My noble friend asked particularly about Algeria and its involvement in this. It is something we are watching very closely indeed. We welcome President Bouteflika’s announcement that he intends to introduce political reforms, including the setting up of a constitutional commission and a revision to the law governing political parties. We hope that is a political reform statement that will be put in practice. There is no clear evidence of Algerian support for Colonel Gaddafi but it is certainly true that in the past Gaddafi has sought friends in that large neighbouring country, as he has sought friends throughout the African Union further south. Some of these friendships probably remain but I do not think I can comment further on the precise posture being taken up by Algeria externally at the moment; internally it is clear that the Algerian authorities are aware of the reform pressure operating on all governments which do not recognise the need for reform and do not recognise that the world has changed and that people now feel empowered to demand the freedoms and justice which they have been denied in the past.
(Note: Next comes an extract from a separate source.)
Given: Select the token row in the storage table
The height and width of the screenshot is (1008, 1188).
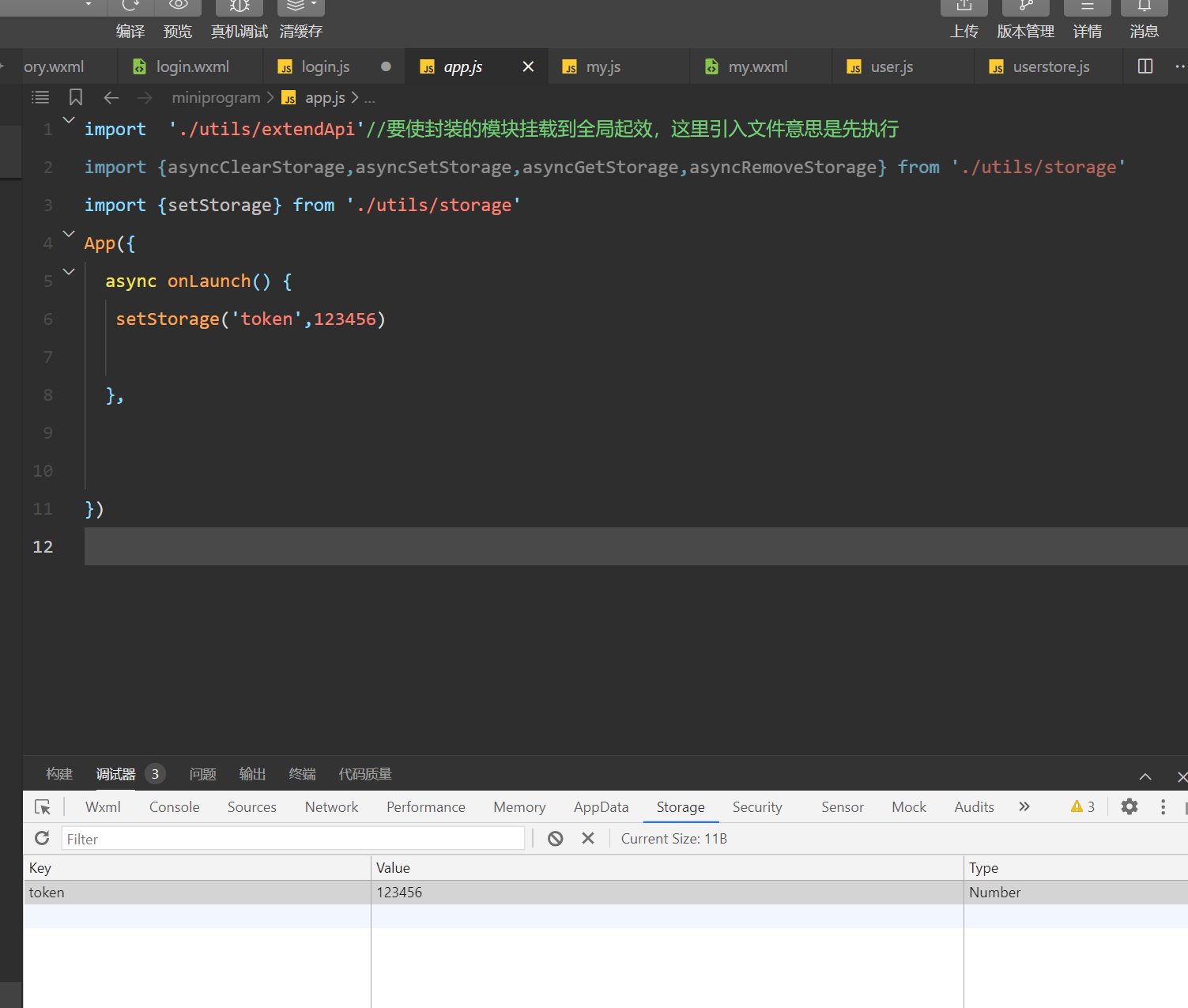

My Lords, while the Minister has said the Government are resisting mission creep, does he not accept that the greater danger is mission drift? The contact group met once this month largely to reiterate what the policy previously was and it will not meet again until next month. This does not show any degree of urgency in this matter. Does he accept that a lack of cohesion and urgency appears to be shown by ad hoc statements made by Ministers which they contradict the next day? We said we were going to arm the rebels. No, we are not. We were going to train the rebels. Well, not really. Although the Minister has said specifically today Gaddafi is not a target, the Defence Secretary in New York, I think, two days ago said that Gaddafi was a legitimate target. We cannot have this position where we swing from one to the other. While the measures on sanctions and so on are important the fact is the urgency arises in stopping the fighting and the killing as soon as possible. I regret the idea we seem to have settled easily into the acceptance that it is going to be a long haul. A long haul will not really protect civilians. We really must show a greater deal of urgency than at present.
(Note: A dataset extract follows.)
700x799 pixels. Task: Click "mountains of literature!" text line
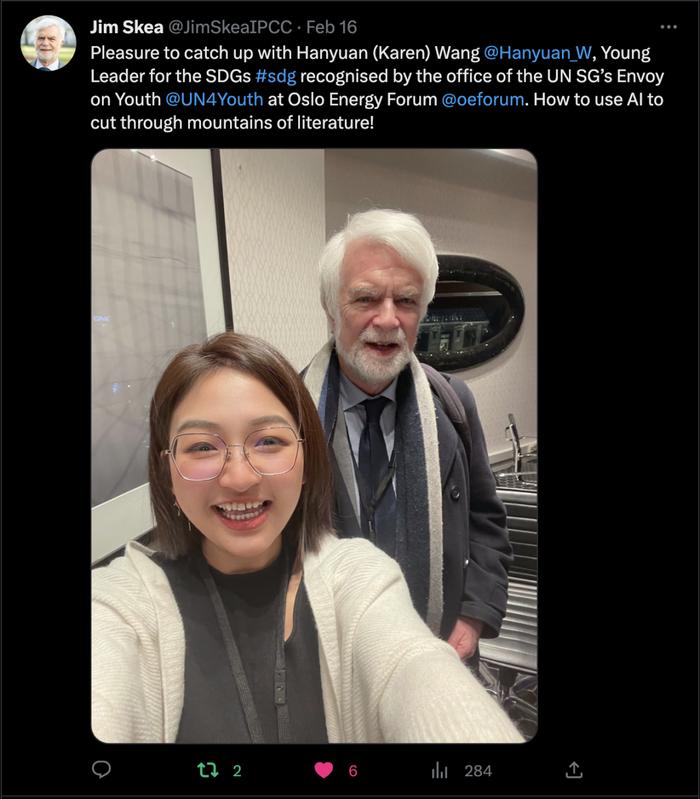[x=281, y=123]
I do not accept that depiction of the situation at all. Of course in all dramatic and violent situations, such as the one that has developed in Libya, it would be the unwise person who predicted exactly what is going to happen next and exactly which path can be followed with clockwork results. The situation simply is not like that.

However, the overall strategy and direction are clear. They are to act within the resolution and to make the obvious point, which has been made throughout the entire Arab world and in parts of Africa and indeed in Asia as well, that there can be no peace and better future for Libya until the civilian killing stops and the chief agents of the civilian killing—notably, Colonel Gaddafi—go. Of course that raises questions of where and how he should go, which are not questions we feel are our responsibility to answer. However, the general trend is a strong one, although the timing is impossible to predict.

The actions are firm and have already been decisive in some areas, although in other areas less so. There are major difficulties where tanks and Howitzer artillery and mortar artillery and possibly some revolting weapons as well are being used by Gaddafi’s troops inside civilian areas—within the narrow streets of Libyan towns they cannot be picked out. This is the problem of fighting, which is bound to go to and fro. However, I do not think the noble Lord’s picture of indecision and drift is a fair one. There is a pattern here of responsibility to protect and responsibility to open a more stable future for this very sensitive part of the Middle East and the north Africa region.

My Lords, I thank the Minister for his Statement. It has been widely reported that mercenaries from various African countries are now fighting for the Gaddafi regime. Referring to the question of the noble Lord, Lord King, the Algerian supported Polisario Front is reported to have now sent 450 members to fight for Gaddafi’s regime. Am I to understand from the noble Lord’s reply to the noble Lord, Lord King, that the United Kingdom has made no representations on this matter?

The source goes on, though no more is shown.